Inge war wie eine Heilige, sanft und entrückt. Ihre Geschwister waren von den Nazis umgebracht worden. Sie hatten sich »Weiße Rose«19 genannt.
Otl war sehr lustig und machte gerne Quatsch mit uns Kindern. Er war Professor an der Uni auf dem Eselsberg20, die man von dem Haus der Aicher-Scholls aus sehen konnte. Alle Gebäude waren weiß und strahlten.
Die Fenster sahen merkwürdig aus, nicht normal rechteckig, sondern klobig viereckig. Ich fragte Otl, warum die Fenster so dick seien und brachte ihn damit zum Lachen. Dann erklärte er mir ganz viel, von dem ich nur verstand, dass die normalen Fenster »unmenschlich« seien. Das erschreckte mich, denn dann waren ja fast alle Fenster auf der Welt unmenschlich!

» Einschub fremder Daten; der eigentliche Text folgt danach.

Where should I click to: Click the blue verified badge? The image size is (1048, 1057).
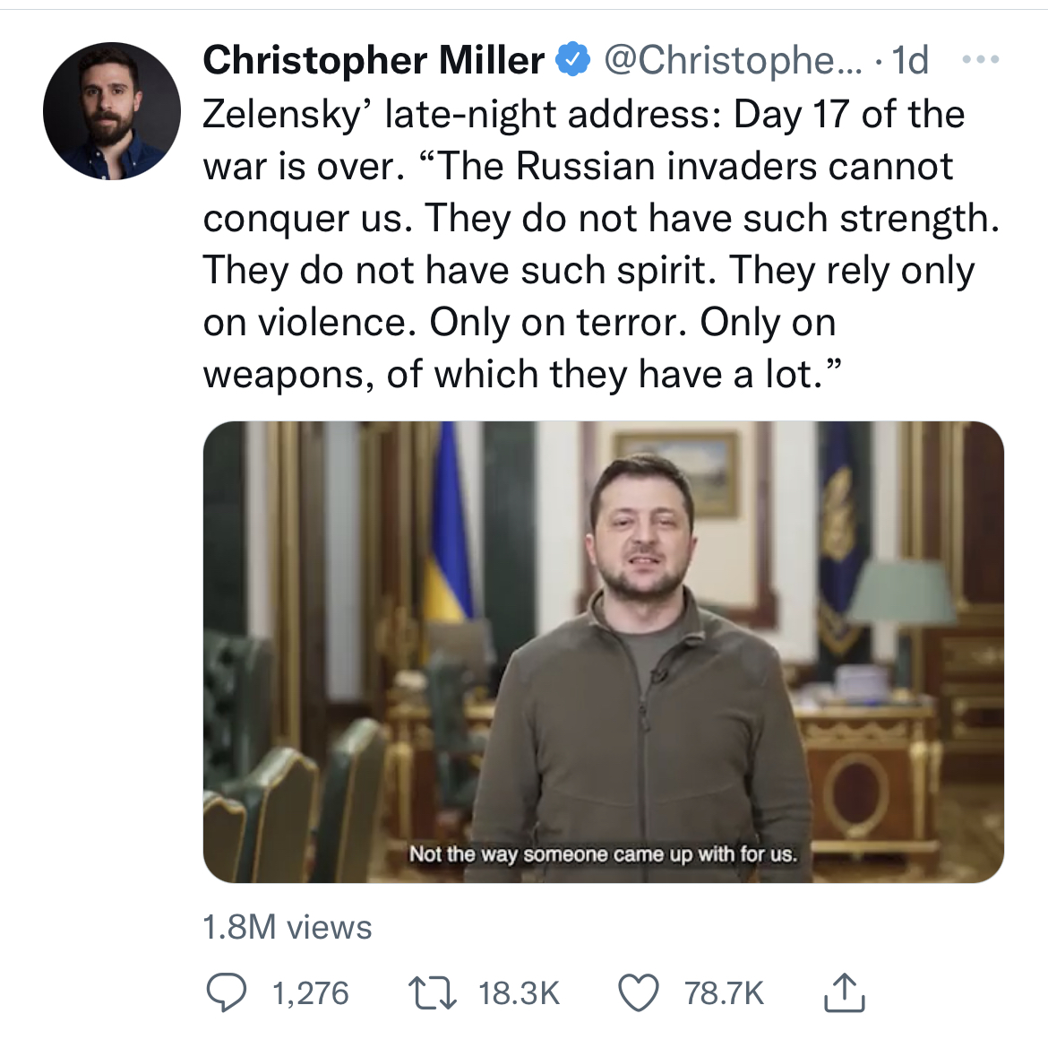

Da lachte Otl nicht mehr und nickte: »Das ist ja das Schlimme! Die Menschen müssen endlich umlernen!«
Die Volksschule, auf die ich ging, war ein Backsteinbau aus quadratischen Klassenzimmern, von denen jedes seinen eigenen Garten hatte, nur durch eine Glasscheibe vom Boden bis zur Decke getrennt. Sie war nur zwei Straßen von unserer Wohnung entfernt. Es herrschte eine helle, freundliche Atmosphäre in diesen Räumen, ich war gerne dort und es war spannend zu lernen. Außerdem gab es ein wunderschönes Mädchen, Susi, die ich später heiraten wollte. Zusammen mit meinem Freund Rolf, der zwei Häuser neben uns wohnte, ging ich jeden Morgen hin.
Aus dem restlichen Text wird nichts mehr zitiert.